What is required: Print the data exactly as it appears, keeping every word.

Task material:

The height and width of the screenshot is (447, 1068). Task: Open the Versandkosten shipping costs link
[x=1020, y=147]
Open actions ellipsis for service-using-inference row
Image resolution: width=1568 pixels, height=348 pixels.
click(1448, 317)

Solved problem:
The height and width of the screenshot is (447, 1068). Task: Open the Versandkosten shipping costs link
[x=1020, y=147]
Open actions ellipsis for service-using-inference row
Image resolution: width=1568 pixels, height=348 pixels.
click(1448, 317)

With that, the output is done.